- **DATASET EXTRACT**
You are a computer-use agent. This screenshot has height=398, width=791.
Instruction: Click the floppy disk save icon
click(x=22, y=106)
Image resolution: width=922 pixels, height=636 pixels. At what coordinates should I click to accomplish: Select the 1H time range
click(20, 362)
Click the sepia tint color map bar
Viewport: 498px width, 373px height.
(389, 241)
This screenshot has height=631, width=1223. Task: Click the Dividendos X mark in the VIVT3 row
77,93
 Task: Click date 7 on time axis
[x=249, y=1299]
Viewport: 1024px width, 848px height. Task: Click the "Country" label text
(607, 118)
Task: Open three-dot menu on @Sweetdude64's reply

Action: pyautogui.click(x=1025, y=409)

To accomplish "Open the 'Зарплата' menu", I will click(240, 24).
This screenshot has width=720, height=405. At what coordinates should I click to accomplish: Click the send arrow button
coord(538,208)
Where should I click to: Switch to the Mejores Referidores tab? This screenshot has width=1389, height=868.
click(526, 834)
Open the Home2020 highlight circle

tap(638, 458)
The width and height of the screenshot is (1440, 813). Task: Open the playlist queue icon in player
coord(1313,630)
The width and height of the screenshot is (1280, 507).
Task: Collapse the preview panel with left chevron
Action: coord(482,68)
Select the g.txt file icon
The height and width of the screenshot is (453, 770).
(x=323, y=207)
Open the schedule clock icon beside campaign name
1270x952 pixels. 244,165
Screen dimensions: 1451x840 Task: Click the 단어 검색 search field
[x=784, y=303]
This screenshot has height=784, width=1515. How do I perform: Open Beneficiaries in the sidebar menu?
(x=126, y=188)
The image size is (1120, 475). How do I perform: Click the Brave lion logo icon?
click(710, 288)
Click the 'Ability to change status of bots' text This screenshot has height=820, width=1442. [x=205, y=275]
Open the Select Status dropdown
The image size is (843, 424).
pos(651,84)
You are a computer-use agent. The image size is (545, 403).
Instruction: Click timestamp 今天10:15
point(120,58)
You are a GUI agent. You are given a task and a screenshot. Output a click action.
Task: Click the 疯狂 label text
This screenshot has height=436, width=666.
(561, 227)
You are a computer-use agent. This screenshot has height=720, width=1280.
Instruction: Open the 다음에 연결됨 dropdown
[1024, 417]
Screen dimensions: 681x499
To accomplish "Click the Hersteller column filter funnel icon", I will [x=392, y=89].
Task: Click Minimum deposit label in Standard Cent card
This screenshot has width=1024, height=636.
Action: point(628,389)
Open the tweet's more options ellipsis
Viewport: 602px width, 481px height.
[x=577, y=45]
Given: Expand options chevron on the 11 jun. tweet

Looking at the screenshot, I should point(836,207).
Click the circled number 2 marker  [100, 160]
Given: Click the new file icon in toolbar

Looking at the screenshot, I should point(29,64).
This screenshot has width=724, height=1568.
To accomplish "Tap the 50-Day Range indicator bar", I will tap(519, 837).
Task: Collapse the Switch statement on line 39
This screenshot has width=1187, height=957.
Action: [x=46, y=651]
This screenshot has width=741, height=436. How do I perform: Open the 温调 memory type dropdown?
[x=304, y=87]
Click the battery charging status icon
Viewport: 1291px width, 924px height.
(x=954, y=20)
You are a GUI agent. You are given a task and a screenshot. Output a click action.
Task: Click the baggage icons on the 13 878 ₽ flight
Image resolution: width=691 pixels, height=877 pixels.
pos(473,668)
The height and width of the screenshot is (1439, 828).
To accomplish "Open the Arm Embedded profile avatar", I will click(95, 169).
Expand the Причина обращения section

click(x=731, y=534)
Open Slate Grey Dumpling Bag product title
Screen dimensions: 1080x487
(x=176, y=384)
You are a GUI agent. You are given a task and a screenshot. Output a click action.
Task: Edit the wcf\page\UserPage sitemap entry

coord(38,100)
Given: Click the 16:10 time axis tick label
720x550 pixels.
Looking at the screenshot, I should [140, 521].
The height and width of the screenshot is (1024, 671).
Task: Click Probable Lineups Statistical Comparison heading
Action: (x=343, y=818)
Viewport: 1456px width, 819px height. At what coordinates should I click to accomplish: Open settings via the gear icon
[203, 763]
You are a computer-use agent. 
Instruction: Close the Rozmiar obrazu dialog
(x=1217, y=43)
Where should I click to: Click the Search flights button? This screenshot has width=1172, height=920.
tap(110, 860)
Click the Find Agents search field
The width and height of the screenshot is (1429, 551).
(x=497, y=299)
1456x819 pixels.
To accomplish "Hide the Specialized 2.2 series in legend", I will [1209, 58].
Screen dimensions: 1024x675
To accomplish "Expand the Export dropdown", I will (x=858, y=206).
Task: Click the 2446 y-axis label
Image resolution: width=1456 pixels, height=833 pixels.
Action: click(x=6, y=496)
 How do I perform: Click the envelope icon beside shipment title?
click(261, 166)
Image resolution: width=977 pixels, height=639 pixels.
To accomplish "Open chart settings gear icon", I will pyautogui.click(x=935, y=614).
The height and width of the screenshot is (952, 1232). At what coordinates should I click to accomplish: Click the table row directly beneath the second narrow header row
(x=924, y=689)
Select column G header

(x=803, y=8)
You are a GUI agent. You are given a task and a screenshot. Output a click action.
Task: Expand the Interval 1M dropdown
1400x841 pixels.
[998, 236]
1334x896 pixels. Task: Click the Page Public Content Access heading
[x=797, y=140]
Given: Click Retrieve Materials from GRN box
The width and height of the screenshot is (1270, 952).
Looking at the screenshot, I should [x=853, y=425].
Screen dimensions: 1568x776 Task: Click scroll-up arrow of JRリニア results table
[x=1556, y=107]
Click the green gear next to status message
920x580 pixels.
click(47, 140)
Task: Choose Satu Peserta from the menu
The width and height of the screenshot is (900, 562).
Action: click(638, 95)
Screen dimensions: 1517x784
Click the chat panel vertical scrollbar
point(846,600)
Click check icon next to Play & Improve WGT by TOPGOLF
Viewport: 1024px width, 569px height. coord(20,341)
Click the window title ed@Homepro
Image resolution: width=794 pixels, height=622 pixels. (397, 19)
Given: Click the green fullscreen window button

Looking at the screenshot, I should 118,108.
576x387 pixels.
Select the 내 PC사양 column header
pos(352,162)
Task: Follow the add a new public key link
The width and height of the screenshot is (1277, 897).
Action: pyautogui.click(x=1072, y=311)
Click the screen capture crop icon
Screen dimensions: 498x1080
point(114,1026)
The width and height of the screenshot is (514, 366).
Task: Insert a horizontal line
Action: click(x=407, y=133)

- **DIRECTIONS**
Can you copy out, unchanged, everything from the line containing "1334x896 pixels. Task: Click" down to the line containing "pos(352,162)", with both of those lines included?

- **SOLUTION**
1334x896 pixels. Task: Click the Page Public Content Access heading
[x=797, y=140]
Given: Click Retrieve Materials from GRN box
The width and height of the screenshot is (1270, 952).
Looking at the screenshot, I should [x=853, y=425].
Screen dimensions: 1568x776 Task: Click scroll-up arrow of JRリニア results table
[x=1556, y=107]
Click the green gear next to status message
920x580 pixels.
click(47, 140)
Task: Choose Satu Peserta from the menu
The width and height of the screenshot is (900, 562).
Action: click(638, 95)
Screen dimensions: 1517x784
Click the chat panel vertical scrollbar
point(846,600)
Click check icon next to Play & Improve WGT by TOPGOLF
Viewport: 1024px width, 569px height. coord(20,341)
Click the window title ed@Homepro
Image resolution: width=794 pixels, height=622 pixels. (397, 19)
Given: Click the green fullscreen window button

Looking at the screenshot, I should 118,108.
576x387 pixels.
Select the 내 PC사양 column header
pos(352,162)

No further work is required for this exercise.